▶ USING THE INFORMATION:
1. Answer these from the delta variant excerpt:
(a) Which department does Wendy Barclay head at Imperial College London?
(b) Which study's data point to headaches, a sore throat, and a runny nose as the main delta variant symptoms?
(c) What three main COVID-19 symptoms does the NHS list?
2. Write a continuation of the delta variant excerpt, picking up after its final sentence.

Prof. Wendy Barclay, professor of virology and head of the Department of Infectious Disease at Imperial College London in the U.K., explained that this variant is more transmissible than previous ones because of some key mutations in the spike protein, which allows the virus to penetrate and infect healthy cells.

“The delta variant has got two important mutations in its spike protein, or sets of mutations,” she noted. “One is at the furin cleavage site, which we think is quite important for the fitness of the virus in the airway.”

“The virus that emerged in Wuhan was suboptimal in that respect, so it transmitted but perhaps not as well as it might. The alpha variant took one step towards improving that with a certain mutation, and the delta variant has built on that and taken a second step now, a bigger step, towards improving that feature,” said Prof. Barclay.

Data collected by U.K. scientists also indicate that the primary symptoms of infection with the delta variant of SARS-CoV-2 are different compared with those experienced upon infection with previous variants.

Thus, data from the ZOE Covid Symptom Study — whose scientific analysis is conducted by experts from King’s College London — suggest that the main symptoms of infection with the delta variant are headaches, a sore throat, and a runny nose.

This is a change from official information on COVID-19 symptoms — such as that provided by the U.K.’s National Health Service (NHS) — that lists fever, continuous cough, and loss of smell or taste as the main symptoms of the condition.

▶ GIVEN RECORDS:
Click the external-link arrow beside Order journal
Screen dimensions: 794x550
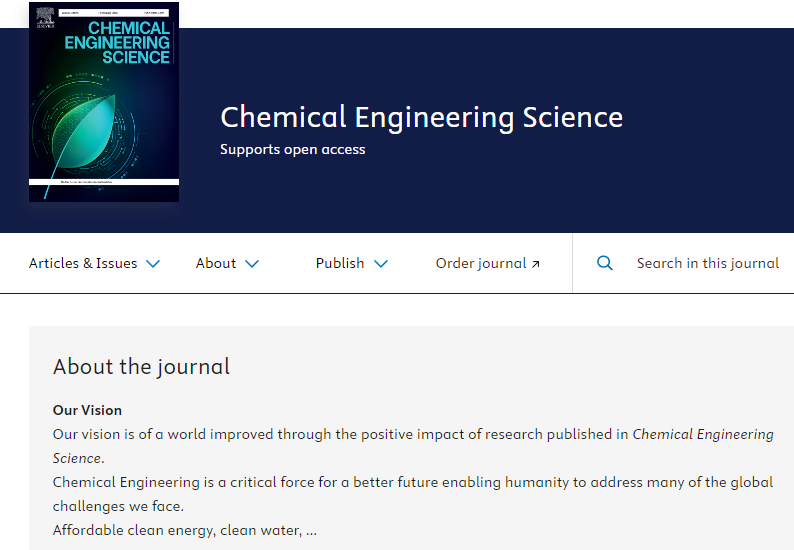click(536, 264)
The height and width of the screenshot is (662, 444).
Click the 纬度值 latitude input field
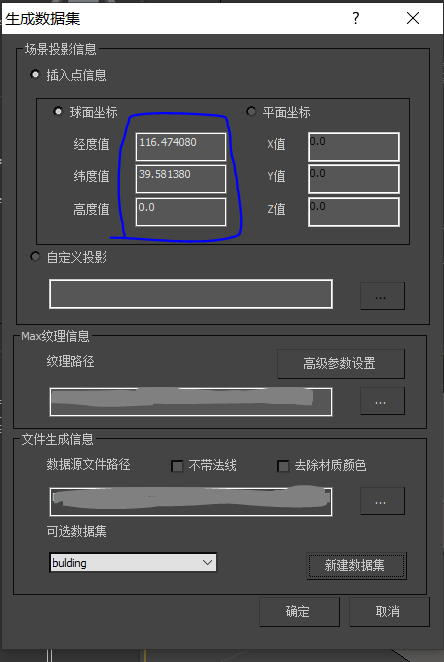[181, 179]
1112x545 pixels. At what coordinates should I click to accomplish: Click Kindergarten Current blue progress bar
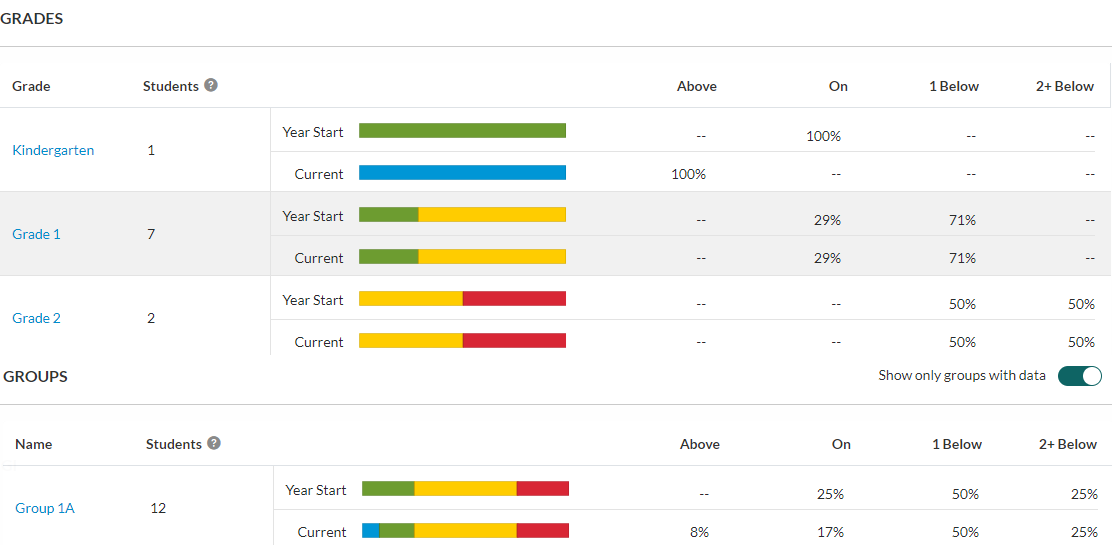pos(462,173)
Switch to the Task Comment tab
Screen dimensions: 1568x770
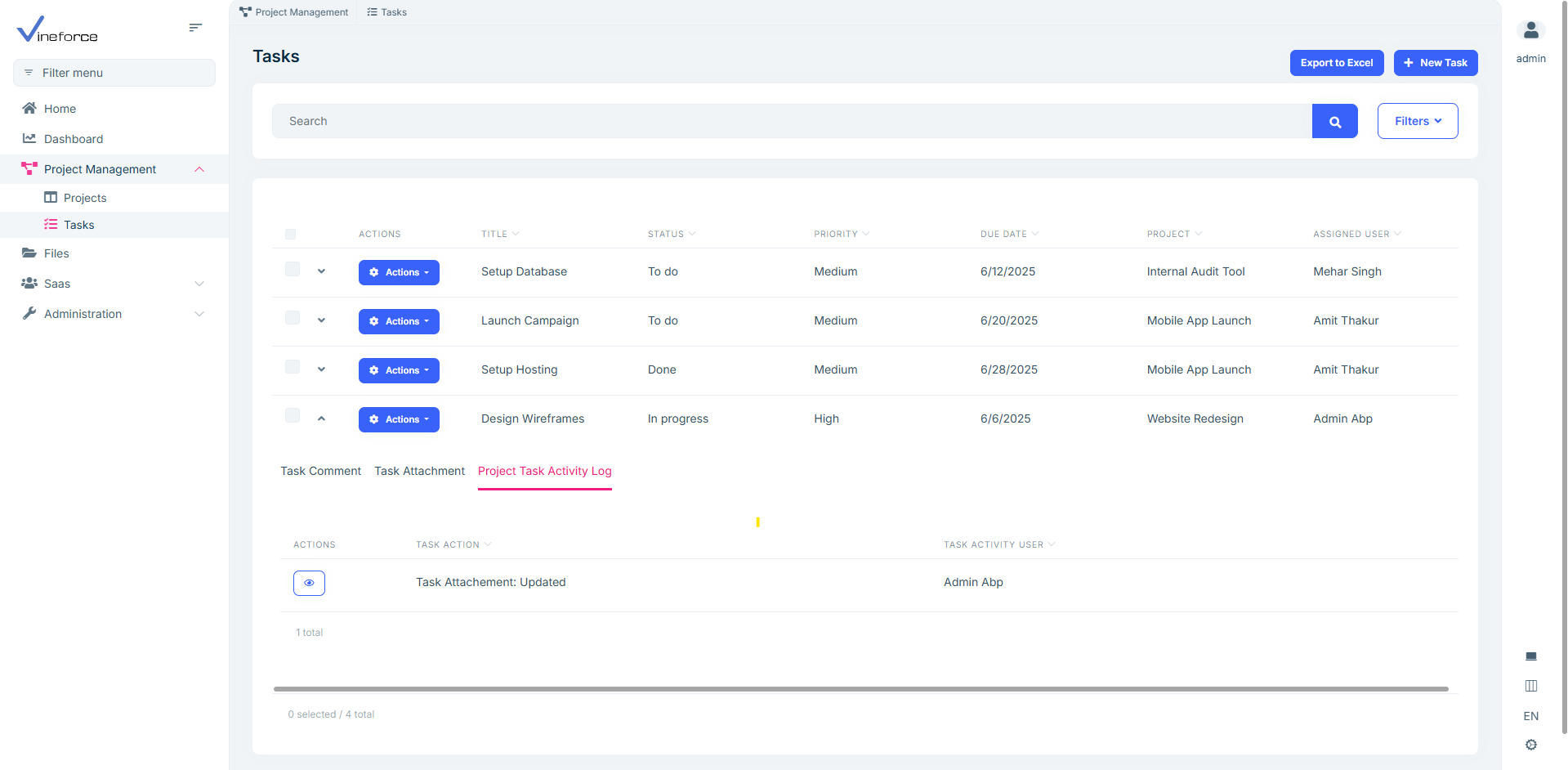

▶ ANSWERS FOR THE EXERCISE:
1.
(a) The Department of Infectious Disease
(b) The ZOE Covid Symptom Study
(c) Fever, continuous cough, and loss of smell or taste

2.
Prof. Tim Spector, co-founder of ZOE, warns that SARS-CoV-2 infections are “acting differently now, […] more like a bad cold,” which may tempt people to dismiss the symptoms.

“It might just feel like a bad cold or some funny ‘off’ feeling — but do stay at home and do get a test,” he urges.

Recently, a group of scientists called for the reintroduction of stricter safety measures in schools in the U.K. to curb the spread of the delta variant.

Given the data on delta’s increased transmissibility, some scientists have suggested that this may increase the risk of a further COVID-19 wave.

Modeling projections from Imperial College London indicate that the delta variant may significantly increase the risk of hospitalizations with COVID-19, exposing the U.K. to the possibility of a third wave, similar to the one the country experienced last winter.

Following concerning reports of the spread of this variant, the British government has already delayed the end of the pandemic restrictions in the country by 4 weeks.

Dr. Gottlieb also warned that the U.S. might experience further COVID-19 outbreaks because of this highly transmissible variant.

“I think in parts of the country where you have less vaccination, particularly in parts of the South, where you have some cities where vaccination rates are low, there’s a risk that you could see outbreaks with this new variant,” he suggested.

For this reason, he encouraged people to get fully vaccinated against COVID-19, noting that the vaccines currently authorized in the U.S. appear to hold up well against the emerging variant.

“The mRNA vaccine [Pfizer-BioNTech and Moderna] seems to be highly effective, two doses of that vaccine against this variant. The viral vector vaccines from [Johnson & Johnson] and AstraZeneca also appear to be effective, about 60% effective. The mRNA vaccines are about 88% effective. So we have the tools to control this and defeat it. We just need to use those tools,” he commented.